When many childless years pass after the birth of their daughter, Rukmani faces the possibility of carrying a social stigma. She solves her problem by visiting Kenny, the foreign doctor in town, whose new methods would not be acceptable to Rukmani's husband. Although she hates keeping secrets from him, she determines never to tell her husband how she came to bear five sons.

Rukmani faces the adversities of natural disaster when a monsoon destroys much of their home and floods the rice paddies on which their livelihood depends. She watches as her children either suffer cruel fates or leave the village to make their own lives. She and Nathan lose their land, and in the end she is a widow.

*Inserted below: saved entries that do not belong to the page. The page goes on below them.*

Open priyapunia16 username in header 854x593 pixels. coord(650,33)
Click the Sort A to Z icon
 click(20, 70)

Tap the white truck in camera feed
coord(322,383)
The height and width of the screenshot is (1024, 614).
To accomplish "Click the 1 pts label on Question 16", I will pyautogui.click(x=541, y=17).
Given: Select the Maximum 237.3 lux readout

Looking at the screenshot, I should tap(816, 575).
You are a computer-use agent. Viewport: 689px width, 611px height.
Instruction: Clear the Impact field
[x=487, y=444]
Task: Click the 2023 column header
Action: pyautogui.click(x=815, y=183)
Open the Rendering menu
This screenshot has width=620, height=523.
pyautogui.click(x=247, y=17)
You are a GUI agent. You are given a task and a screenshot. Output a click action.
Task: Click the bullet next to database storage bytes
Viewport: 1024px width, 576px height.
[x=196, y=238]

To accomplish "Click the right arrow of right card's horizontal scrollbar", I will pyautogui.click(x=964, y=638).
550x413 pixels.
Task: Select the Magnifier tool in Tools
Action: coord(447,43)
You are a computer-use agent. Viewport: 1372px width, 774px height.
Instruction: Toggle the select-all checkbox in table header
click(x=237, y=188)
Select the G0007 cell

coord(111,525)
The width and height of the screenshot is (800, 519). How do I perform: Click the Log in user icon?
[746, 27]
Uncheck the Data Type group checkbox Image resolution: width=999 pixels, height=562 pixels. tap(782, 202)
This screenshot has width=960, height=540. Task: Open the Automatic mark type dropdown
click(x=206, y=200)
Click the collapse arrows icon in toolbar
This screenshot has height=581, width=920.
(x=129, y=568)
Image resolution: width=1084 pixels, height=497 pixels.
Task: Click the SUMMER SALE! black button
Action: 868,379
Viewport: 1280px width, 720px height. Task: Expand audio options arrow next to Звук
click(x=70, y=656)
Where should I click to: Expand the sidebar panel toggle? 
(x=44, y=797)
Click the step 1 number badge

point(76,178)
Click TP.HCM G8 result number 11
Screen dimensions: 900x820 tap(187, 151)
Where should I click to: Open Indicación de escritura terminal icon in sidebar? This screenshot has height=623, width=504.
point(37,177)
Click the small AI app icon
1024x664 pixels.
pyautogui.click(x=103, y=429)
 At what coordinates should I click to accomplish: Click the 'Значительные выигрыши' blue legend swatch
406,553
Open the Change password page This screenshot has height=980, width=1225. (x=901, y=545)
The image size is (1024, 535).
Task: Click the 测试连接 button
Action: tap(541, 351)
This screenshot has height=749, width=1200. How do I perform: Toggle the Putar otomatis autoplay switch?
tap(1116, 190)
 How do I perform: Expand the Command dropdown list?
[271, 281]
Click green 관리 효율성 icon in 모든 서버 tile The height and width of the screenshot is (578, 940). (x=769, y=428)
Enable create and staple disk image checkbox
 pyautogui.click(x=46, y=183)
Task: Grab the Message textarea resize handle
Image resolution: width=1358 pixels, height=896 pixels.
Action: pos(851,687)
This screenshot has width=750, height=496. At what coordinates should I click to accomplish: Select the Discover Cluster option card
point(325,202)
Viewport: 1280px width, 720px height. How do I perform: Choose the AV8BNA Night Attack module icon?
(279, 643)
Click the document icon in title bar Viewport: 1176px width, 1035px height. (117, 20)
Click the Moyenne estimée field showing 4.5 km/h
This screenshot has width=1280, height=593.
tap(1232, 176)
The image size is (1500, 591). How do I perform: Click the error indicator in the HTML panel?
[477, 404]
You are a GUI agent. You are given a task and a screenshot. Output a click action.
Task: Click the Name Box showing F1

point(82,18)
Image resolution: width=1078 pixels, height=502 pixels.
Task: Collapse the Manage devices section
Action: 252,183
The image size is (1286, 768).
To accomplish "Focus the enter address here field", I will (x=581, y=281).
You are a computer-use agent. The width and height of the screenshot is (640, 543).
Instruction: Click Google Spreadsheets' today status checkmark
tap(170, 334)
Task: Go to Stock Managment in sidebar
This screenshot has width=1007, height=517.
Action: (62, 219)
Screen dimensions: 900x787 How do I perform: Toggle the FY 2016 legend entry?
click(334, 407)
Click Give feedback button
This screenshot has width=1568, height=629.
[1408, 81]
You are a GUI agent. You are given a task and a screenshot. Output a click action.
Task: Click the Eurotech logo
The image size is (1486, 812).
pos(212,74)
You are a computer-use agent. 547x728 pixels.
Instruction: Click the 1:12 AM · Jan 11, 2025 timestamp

Markandaya shows, however, that Rukmani is not a woman who allows adversity to destroy her. She has enough in her life that fulfills her (children she loves, friends, and a happy marriage) to find the will to continue seeking improvement. While she is sometimes struck with despair, she never wallows in self-pity. At the end of the story, she is at peace with herself and her life. She is hopeful and cherishes her memories because she clings to the happiness in her past, rather than to the heartache.

Topics for Further Study

  • At the beginning of Nectar in a Sieve, Markandaya offers the following quotation from Samuel Taylor Coleridge: "Work without hope draws nectar in a sieve,/And hope without an object cannot live." What is the significance of this quote to the novel as a whole? How does this quote shed light on the author's concerns, as expressed through the novel? What is the significance of this quote to your own life and your own culture?
  • Learn more about Hinduism, paying special attention to traditional gender roles, rituals, dress, food, social customs, and core beliefs. What events in the novel are consistent with the beliefs and practices of Hinduism? What events demonstrate the importance of religion to the characters? In what ways is religion important to the story?
  • Learn more about British colonization of India and about India's independence in 1947. Draw comparisons and contrasts between America's and India's fight for independence from the British.
  • Nectar in a Sieve describes some of the effects of the clash between industrialization and agriculture. Do some research to learn about India's economy today. What percentage of India's people live in small villages and do agricultural work, and what percentage live in big cities? Is industry moving into small towns, as occurs in the book? Can you find information about continuing clashes between these two sectors of the economy?

Style

Figurative Language

Throughout Nectar in a Sieve Markandaya uses a variety of literary devices to bring her story to life. Her inclusion of insightful similes (a figure of speech used to compare two unlike things), well-designed allegories, and vibrant imagery enable Western readers to understand and enjoy this novel whose setting, people, and culture are completely unfamiliar. These devices also help the reader to connect with the events of the book through the universality of the experiences and images.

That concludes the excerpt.